Guidance on statistical methods for forecasting
Spendable CIC is a non-profit organisation that is building an app to helps users manage their weekly budgets. Where bills are due at different frequencies (e.g. weekly, monthly, quarterly), and can have amounts that vary over time, it can be hard for someone to know how much they need to set aside in a given week. The app will identify funds that are free (i.e. “spendable”) by understanding a user’s expected income and outgoings in the future. These forecasts are established from the user’s historic bank transactions, and therefore require limited input from the user.

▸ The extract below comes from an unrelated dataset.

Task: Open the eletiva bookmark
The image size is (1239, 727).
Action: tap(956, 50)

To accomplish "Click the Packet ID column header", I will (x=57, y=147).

Spendable CIC wanted guidance on the statistical methods that would be suitable for making forecasts from historic bank transaction data. Such forecast can be challenging because a user’s income might be sporadic, or split across different payment types and people. Similarly, bills can vary in amount, payment dates, and payment method. Therefore identifying the connected events within transaction data can be challenging.
Kate Land volunteered for this project. She discussed the details with the Director of Spendable, and familiarised herself with the work that had been done by the organisation so far. This included work on accessing and organising banking data. In order to make the guidance as useful as possible, Kate committed to prototyping some approaches with real data. Unfortunately, it was not possible to access sample data that reflected exactly what would be available in the app, in terms of target users or data fields. Banking data is highly sensitive, and therefore this was a limitation the project needed to work within.
Using some of her own banking data, Kate developed a step-by-step methodology that identified transactions that were part of the same process. Forecasts could be made for each group of transactions, within some uncertainty. Kate felt it was important to use a methodology that was simple and transparent, so that the resulting forecasts were easy to explain and amenable to user input.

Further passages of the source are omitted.